▸ Your objective:
Once the line with "The height and width of the screenshot is (669, 644)." is found in the entries below, repeat it and each following line exactly, up to and including the line with "Collapse the sidebar". Add no other lines.
···
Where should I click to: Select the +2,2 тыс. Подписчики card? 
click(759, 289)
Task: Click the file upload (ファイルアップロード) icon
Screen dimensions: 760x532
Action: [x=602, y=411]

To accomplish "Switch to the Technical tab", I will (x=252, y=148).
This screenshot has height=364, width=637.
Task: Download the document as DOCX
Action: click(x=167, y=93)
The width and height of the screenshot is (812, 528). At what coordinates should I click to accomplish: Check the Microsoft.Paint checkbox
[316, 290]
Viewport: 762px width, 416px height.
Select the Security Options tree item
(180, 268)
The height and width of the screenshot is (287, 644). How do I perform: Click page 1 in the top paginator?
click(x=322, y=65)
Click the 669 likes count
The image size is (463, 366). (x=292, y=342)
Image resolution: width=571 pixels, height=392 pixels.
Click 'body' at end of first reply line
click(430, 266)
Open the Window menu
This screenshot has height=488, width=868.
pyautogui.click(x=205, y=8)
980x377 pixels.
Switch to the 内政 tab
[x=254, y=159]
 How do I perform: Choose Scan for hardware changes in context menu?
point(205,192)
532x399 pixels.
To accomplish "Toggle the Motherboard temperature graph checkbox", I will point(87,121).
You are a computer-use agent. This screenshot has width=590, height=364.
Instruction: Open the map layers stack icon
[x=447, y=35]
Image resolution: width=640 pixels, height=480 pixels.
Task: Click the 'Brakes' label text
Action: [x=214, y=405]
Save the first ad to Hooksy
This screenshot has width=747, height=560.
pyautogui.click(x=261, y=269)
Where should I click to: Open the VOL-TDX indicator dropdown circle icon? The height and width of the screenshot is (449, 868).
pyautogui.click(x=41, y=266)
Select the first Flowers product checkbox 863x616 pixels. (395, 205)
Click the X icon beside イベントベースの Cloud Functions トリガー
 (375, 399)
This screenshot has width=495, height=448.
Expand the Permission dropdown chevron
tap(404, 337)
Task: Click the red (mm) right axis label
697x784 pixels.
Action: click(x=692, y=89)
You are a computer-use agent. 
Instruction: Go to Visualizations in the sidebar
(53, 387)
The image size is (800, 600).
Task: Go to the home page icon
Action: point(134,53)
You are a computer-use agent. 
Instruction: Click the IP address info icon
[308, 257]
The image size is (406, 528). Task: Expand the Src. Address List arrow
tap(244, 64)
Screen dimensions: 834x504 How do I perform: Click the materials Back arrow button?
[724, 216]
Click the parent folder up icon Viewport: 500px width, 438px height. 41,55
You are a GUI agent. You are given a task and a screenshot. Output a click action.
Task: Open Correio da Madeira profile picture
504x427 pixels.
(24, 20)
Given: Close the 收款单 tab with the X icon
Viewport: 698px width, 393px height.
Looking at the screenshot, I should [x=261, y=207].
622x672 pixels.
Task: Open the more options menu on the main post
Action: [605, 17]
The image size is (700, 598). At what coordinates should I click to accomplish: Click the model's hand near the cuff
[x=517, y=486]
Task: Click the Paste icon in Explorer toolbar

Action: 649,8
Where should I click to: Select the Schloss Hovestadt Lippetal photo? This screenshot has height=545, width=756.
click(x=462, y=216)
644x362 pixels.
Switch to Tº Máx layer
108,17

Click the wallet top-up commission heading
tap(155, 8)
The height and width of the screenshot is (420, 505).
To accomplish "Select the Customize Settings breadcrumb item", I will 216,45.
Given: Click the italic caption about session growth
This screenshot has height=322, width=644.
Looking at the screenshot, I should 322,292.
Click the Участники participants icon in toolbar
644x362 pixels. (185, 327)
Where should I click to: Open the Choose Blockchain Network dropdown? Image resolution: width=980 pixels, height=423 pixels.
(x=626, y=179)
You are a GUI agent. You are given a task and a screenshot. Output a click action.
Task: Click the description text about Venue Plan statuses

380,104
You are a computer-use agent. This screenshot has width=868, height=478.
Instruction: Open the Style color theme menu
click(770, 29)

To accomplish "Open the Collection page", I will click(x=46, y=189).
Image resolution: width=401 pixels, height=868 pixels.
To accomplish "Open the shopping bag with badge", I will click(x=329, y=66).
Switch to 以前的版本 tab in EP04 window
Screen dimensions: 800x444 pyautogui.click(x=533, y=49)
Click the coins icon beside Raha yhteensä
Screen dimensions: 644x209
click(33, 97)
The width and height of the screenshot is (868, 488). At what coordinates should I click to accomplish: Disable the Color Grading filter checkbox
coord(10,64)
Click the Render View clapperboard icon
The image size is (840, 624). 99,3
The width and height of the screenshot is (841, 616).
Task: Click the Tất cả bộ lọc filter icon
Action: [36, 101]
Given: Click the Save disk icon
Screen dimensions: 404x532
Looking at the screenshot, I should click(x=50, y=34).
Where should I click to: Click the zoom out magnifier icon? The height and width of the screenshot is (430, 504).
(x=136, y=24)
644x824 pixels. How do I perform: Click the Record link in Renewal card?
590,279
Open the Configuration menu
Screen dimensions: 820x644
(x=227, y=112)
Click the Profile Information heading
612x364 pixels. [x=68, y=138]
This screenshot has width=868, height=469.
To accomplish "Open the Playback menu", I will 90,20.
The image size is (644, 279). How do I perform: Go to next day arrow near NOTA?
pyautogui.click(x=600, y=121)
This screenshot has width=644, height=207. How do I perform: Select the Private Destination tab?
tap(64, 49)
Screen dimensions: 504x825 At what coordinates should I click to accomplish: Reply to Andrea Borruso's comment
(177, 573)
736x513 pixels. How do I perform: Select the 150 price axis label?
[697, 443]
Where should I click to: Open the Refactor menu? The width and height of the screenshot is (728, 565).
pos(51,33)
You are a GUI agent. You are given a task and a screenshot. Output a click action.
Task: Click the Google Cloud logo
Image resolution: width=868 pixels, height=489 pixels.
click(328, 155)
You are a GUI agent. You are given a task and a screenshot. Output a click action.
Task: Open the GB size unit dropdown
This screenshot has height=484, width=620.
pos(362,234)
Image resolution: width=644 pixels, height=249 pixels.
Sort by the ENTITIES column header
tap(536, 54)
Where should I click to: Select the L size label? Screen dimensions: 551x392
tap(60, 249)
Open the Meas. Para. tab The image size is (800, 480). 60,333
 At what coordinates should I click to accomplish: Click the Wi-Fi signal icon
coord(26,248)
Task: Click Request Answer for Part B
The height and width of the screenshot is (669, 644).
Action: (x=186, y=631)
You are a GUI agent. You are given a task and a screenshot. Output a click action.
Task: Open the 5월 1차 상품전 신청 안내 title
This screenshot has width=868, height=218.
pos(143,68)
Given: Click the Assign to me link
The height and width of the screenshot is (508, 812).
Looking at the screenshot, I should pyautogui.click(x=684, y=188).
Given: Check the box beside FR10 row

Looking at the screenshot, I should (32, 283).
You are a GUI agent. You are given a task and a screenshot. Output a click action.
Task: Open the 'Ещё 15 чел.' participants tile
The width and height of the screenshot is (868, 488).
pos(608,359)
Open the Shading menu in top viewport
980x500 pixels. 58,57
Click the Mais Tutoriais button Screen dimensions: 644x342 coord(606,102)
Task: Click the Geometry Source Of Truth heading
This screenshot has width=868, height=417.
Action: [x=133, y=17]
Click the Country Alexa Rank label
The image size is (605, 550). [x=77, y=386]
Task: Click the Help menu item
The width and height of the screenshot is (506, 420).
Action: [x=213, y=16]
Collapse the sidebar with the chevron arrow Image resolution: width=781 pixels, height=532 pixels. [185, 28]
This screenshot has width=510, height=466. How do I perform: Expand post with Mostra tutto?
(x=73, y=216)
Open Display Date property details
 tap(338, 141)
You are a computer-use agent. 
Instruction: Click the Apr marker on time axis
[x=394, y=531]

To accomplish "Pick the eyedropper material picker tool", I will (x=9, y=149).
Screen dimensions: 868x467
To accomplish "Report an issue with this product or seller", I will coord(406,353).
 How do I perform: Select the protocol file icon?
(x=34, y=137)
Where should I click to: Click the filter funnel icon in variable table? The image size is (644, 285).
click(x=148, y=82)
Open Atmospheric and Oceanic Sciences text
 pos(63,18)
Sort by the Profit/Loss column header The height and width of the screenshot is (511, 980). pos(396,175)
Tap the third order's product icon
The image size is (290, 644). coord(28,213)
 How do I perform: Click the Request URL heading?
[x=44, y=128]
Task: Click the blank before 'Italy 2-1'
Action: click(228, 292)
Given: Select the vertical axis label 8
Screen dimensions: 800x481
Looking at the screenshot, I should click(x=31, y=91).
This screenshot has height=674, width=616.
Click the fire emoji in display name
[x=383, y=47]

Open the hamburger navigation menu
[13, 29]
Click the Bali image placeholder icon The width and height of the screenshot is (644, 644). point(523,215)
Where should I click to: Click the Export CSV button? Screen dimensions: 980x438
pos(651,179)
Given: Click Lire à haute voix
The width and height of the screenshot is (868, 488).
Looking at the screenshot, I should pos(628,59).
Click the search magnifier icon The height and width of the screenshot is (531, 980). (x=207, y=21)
···
▸ Finished task:
The height and width of the screenshot is (669, 644).
Action: (x=186, y=631)
You are a GUI agent. You are given a task and a screenshot. Output a click action.
Task: Open the 5월 1차 상품전 신청 안내 title
This screenshot has width=868, height=218.
pos(143,68)
Given: Click the Assign to me link
The height and width of the screenshot is (508, 812).
Looking at the screenshot, I should pyautogui.click(x=684, y=188).
Given: Check the box beside FR10 row

Looking at the screenshot, I should (32, 283).
You are a GUI agent. You are given a task and a screenshot. Output a click action.
Task: Open the 'Ещё 15 чел.' participants tile
The width and height of the screenshot is (868, 488).
pos(608,359)
Open the Shading menu in top viewport
980x500 pixels. 58,57
Click the Mais Tutoriais button Screen dimensions: 644x342 coord(606,102)
Task: Click the Geometry Source Of Truth heading
This screenshot has width=868, height=417.
Action: [x=133, y=17]
Click the Country Alexa Rank label
The image size is (605, 550). [x=77, y=386]
Task: Click the Help menu item
The width and height of the screenshot is (506, 420).
Action: [x=213, y=16]
Collapse the sidebar with the chevron arrow Image resolution: width=781 pixels, height=532 pixels. [185, 28]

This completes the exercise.